Markerless deletion of the putative type I and III restriction-modification systems in the cellulolytic bacterium Clostridium cellulovorans using a codBA-based counterselection technique.

Abstract

Cellulose from lignocellulosic biomass (LB) is of increasing interest for the production of commodity chemicals. However, its use as substrate for fermentations is a challenge due to its structural complexity. In this context, the highly cellulolytic Clostridium cellulovorans has been considered an interesting microorganism for the breakdown of LB. C. cellulovorans does not naturally produce solvents in useful concentrations, but this could be achieved by metabolic engineering. Unfortunately, this is hampered by the lack of tools for genetic engineering. We describe a genetic system that allows strain engineering by the allelic-coupled exchange method. First, the Gram-positive origin of pUB110 was identified as a suitable clostridial 'pseudo-suicide' origin of replication for the construction of deletion vectors. Second, an efficient counterselection strategy based on a codBA cassette and the use of 5-fluorocytosine as the counterselective compound was employed.

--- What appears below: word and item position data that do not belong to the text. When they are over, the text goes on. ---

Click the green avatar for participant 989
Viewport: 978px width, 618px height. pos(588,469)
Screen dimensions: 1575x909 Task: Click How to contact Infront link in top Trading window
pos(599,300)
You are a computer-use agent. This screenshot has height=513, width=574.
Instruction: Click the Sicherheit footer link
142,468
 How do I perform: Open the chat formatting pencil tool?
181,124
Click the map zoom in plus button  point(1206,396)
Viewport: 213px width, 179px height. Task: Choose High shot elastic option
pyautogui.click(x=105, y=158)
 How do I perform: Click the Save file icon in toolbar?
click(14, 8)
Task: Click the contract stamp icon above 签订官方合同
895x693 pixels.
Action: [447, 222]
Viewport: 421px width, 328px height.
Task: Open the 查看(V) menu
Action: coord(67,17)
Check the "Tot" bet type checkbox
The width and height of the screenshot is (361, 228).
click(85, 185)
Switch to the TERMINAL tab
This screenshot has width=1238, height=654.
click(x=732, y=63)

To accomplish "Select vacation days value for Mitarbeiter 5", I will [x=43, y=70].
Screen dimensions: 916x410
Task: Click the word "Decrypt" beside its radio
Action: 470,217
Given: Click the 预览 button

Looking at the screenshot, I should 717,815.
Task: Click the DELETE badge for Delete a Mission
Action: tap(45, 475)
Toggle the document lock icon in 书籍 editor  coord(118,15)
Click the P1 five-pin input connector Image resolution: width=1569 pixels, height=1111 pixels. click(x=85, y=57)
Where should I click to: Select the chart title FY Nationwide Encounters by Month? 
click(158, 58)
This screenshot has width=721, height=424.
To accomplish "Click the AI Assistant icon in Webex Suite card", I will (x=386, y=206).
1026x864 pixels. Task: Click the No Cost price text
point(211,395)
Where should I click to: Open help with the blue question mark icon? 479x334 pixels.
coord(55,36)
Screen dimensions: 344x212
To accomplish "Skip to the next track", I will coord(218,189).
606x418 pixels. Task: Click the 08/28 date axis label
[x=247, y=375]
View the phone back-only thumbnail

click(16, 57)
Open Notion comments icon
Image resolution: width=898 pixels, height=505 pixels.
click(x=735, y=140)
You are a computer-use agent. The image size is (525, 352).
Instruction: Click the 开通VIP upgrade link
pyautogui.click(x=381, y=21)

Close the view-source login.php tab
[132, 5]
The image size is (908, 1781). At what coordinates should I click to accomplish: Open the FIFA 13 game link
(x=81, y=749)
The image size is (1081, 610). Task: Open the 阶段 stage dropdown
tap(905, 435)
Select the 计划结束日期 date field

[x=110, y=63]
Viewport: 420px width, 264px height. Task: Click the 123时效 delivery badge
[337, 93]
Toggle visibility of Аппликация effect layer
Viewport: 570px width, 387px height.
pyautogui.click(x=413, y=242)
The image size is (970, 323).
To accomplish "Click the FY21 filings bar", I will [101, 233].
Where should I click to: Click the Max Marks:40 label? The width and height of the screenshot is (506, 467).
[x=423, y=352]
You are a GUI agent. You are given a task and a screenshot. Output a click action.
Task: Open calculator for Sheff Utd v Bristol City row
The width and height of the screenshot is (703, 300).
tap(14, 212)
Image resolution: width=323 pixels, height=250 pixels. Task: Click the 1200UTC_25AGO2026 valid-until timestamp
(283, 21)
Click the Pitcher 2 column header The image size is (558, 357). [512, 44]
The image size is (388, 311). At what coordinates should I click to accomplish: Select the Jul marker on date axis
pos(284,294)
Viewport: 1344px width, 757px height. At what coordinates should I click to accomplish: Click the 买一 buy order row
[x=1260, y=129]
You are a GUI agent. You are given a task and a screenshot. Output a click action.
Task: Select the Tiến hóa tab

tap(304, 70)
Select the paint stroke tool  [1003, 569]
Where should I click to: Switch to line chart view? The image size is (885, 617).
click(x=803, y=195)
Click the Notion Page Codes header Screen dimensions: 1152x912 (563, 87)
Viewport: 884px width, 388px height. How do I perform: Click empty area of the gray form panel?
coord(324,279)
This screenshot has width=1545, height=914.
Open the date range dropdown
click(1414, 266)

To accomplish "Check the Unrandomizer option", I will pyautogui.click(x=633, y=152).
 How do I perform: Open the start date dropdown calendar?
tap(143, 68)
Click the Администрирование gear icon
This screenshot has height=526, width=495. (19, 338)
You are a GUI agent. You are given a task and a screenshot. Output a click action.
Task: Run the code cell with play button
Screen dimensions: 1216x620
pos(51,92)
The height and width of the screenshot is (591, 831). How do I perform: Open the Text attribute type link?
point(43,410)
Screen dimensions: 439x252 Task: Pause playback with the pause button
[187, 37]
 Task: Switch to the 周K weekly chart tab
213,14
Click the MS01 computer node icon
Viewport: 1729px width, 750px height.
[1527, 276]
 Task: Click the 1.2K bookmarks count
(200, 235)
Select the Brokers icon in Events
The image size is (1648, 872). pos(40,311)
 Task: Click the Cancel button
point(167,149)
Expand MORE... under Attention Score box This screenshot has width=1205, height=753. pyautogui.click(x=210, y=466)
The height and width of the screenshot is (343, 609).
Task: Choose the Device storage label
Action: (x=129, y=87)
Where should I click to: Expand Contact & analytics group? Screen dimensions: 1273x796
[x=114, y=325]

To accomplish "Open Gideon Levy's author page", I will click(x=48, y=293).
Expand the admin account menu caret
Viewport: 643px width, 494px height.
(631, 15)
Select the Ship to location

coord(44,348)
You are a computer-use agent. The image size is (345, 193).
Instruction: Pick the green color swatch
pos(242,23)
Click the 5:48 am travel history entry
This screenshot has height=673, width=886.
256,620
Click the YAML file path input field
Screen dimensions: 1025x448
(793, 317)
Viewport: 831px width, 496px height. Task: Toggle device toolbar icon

Third, since the prevention of DNA transfer by host restriction-modification (RM) systems is a critical barrier to genome engineering, deletion plasmids containing flanking regions for the putative type I (Clocel_1114) and III (Clocel_2651) RM systems were constructed and transferred into C. cellulovorans. The restriction-less strains C. cellulovorans ΔClocel_1114 and C. cellulovorans ΔClocel_2651 exhibit high conjugation efficiency and can be easily used for further metabolic engineering.